** Materials provided follows **

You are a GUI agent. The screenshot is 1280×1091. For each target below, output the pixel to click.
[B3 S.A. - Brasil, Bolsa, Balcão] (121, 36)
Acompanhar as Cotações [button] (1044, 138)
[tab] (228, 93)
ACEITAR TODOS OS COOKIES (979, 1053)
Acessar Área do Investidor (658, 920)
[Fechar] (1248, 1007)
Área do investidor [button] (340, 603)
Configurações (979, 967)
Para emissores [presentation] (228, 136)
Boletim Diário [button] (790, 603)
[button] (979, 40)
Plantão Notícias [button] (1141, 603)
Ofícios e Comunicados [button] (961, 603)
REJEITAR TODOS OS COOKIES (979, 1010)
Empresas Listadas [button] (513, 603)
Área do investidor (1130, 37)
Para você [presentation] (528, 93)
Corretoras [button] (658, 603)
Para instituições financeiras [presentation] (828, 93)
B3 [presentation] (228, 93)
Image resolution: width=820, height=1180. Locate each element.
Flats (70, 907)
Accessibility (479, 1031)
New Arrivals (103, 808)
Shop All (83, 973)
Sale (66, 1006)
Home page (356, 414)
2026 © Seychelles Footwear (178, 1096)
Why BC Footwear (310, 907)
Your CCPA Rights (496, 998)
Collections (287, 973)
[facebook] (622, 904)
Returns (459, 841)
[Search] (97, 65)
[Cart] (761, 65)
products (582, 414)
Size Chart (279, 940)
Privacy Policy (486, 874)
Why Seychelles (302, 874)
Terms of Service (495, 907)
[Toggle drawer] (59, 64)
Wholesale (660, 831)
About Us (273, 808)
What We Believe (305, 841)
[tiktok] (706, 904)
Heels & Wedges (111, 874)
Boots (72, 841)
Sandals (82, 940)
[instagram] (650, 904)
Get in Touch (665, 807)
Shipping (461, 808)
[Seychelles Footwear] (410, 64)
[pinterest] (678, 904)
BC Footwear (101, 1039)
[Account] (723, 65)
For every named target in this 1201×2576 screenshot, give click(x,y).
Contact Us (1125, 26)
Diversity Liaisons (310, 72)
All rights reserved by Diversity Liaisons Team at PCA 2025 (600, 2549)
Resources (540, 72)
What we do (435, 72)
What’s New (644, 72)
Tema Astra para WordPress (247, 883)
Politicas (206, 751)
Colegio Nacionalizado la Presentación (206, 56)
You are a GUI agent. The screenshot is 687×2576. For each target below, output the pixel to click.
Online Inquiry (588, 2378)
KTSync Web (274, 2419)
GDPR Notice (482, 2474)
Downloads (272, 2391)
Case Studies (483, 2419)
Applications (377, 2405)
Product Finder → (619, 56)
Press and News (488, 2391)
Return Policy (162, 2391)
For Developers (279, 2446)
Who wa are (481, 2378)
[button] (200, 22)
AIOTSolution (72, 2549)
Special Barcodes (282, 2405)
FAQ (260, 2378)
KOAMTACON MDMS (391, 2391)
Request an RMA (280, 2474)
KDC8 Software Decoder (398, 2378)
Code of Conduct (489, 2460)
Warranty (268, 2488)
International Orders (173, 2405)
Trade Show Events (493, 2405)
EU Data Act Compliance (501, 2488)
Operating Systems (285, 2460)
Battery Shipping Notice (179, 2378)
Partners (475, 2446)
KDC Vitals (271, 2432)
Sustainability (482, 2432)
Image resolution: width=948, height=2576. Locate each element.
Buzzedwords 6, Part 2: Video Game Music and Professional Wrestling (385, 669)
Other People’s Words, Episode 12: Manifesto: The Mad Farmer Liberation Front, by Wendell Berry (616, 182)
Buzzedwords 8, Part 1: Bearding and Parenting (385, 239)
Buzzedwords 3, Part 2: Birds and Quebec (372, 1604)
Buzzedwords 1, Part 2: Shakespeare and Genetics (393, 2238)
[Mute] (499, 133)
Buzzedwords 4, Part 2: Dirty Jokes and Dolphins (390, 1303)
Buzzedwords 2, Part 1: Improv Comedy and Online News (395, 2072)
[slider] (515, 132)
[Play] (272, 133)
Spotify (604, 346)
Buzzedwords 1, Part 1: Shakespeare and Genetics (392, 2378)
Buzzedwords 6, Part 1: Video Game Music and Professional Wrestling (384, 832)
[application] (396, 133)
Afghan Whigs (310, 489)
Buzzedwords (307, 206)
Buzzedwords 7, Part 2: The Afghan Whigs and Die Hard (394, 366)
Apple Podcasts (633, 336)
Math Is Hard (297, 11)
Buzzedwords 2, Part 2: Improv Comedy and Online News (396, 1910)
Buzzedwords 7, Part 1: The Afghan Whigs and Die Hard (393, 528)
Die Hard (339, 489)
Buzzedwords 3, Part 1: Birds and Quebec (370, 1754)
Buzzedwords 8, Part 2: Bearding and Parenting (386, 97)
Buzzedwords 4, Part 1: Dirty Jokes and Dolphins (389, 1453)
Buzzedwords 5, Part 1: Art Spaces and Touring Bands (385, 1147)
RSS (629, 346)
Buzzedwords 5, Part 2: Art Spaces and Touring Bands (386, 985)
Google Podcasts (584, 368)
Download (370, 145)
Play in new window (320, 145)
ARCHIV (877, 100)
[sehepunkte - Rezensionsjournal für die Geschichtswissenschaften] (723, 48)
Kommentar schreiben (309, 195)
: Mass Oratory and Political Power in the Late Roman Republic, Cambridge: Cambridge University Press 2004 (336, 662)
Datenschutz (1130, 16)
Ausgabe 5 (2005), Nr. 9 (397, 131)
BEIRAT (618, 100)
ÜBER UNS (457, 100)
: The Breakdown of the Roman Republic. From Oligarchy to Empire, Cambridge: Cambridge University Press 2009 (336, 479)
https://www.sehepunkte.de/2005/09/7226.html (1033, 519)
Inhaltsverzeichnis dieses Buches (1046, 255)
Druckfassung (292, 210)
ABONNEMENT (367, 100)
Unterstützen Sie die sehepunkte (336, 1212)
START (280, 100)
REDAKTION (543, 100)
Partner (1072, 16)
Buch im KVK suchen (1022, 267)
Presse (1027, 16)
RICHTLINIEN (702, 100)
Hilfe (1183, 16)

** End of Materials provided **

From the entries above, copy every line where the word "Image" shows up.

Image resolution: width=820, height=1180. Locate each element.
Image resolution: width=948, height=2576. Locate each element.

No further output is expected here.